8. A better remedy would be to find whatever is blocking the sip functionality and recoding it so that it will try any and all dns servers in resolv.conf and not getting stuck on the first one.
|By: mitcheloc (mitcheloc) 2005-03-07 03:00:06.000-0600
As a side note, it's probably saying that it received a "200 OK" on a REGISTER thats not a register because of something blocking the sockets and causing the packets to be delayed in being processed in asterisk
By: Kevin P. Fleming (kpfleming) 2005-03-07 15:27:04.000-0600
This is not a major bug, please re-read the bug posting guidelines. Since you already posted that you have a reasonable workaround, at best this is a 'minor' bug.
Second, chan_sip (and all the rest of Asterisk) does not even know about your /etc/resolv.conf file at all. Asterisk uses the library provided by your OS/distro to do DNS lookups, which may use files, NSS, databases or other forms of host resolution. Whether that library uses backup DNS servers properly or not is completely out of Asterisk's control.
I agree that chan_sip should not die completely because of a DNS lookup failure at startup, so we'll leave the bug open until that can be addressed.
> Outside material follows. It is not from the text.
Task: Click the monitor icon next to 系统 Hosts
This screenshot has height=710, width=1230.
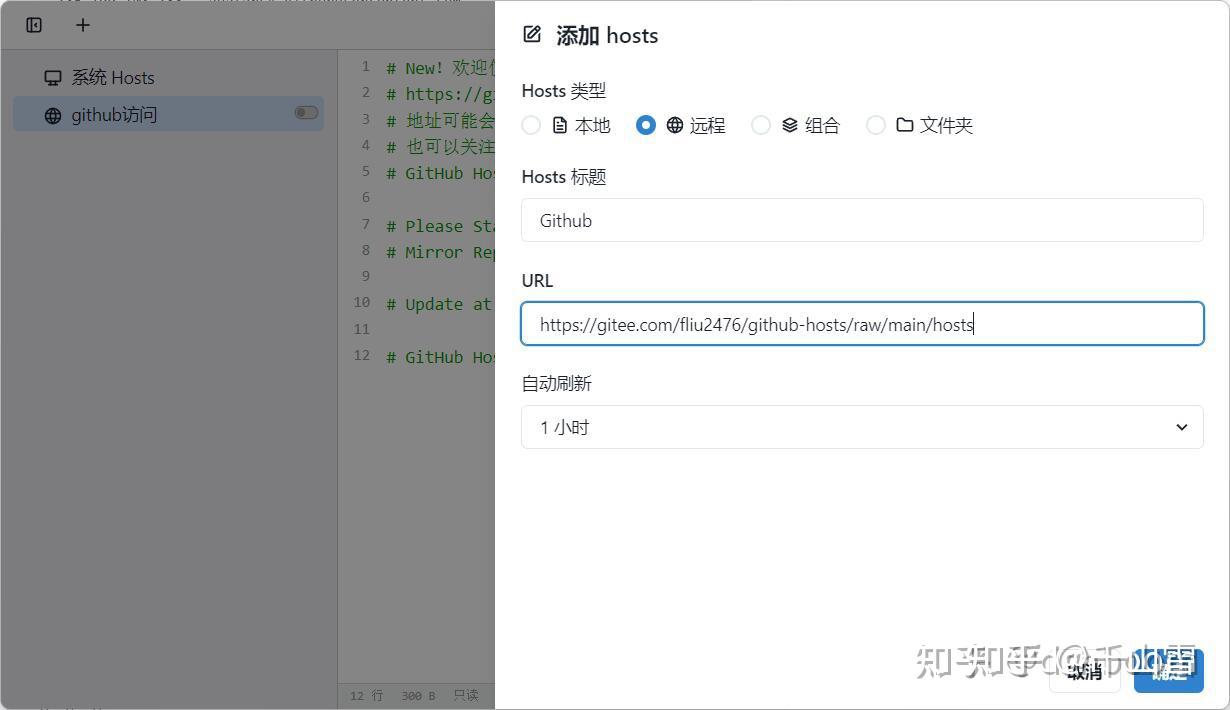Action: (52, 77)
By: mitcheloc (mitcheloc) 2005-03-07 17:45:41.000-0600
I read the guidelines page, however I missed the part about a resonable workaround causing a major to become a minor. It seems to me that this does count as major in the other regards as it does completely prevent asterisk from operating in an expected manner.
In regards to the way it uses the library for dns lookups, is it possible that it is not implementing it correctly? It seems strange that the library would block indefinately. I don't know enough about linux though and c to make an educated guess. So I'll leave the rest of this issue up to everyone here.
Thank you for your fine work!
By: Joshua C. Colp (jcolp) 2005-03-08 17:39:46.000-0600
It's the same with any application that does DNS lookups in Linux unfortunately. For example, try pinging a non-existant domain you haven't tried before and see what happens - it'll block until the DNS lookup times out. We do have ideas for a non-blocking DNS resolver but as of yet, nothing concrete.
By: Brian West (bkw918) 2005-03-09 01:37:31.000-0600
Read it top to bottom and then you'll understand the resolver lib does this.
By: mitcheloc (mitcheloc) 2005-03-09 01:53:27.000-0600
The reopen button was the only one I could find so I could reply. I wanted to ask one last question.
How possible would it be to use a seperate thread (fork?) to attempt to resolve the names and then return the data back to the main thread so it can be processed? ...i.e. main thread checks some sort of shared data for ip addresses of hosts that have been resolved and then it processes them so that nothing is being blocked, the main SIP functionality affects every phone and call that comes in and out and it really should not be blocked because of this.
Perhaps I'm making it a bigger deal then it is, your welcome to make the last call on whether or not this is important.
By: Kevin P. Fleming (kpfleming) 2005-03-10 11:38:19.000-0600
We all talked about the possibility of doing this; the problem, just pushing the DNS resolution into a separate thread does not help at all, because the thread that wants the resolved address still cannot continue with what it was doing until it gets a result.
Making DNS processing totally asynchronous (where the processes waiting for DNS results go to sleep and wake up when results are available) would be one option, but that is an enormous amount of work and greatly increases the complexity of the code.
Essentially, what we are saying is that if you are going to use DNS to resolve critical information in your Asterisk configuration, you need to do everything possible to ensure that the DNS lookups will not block for long periods of time.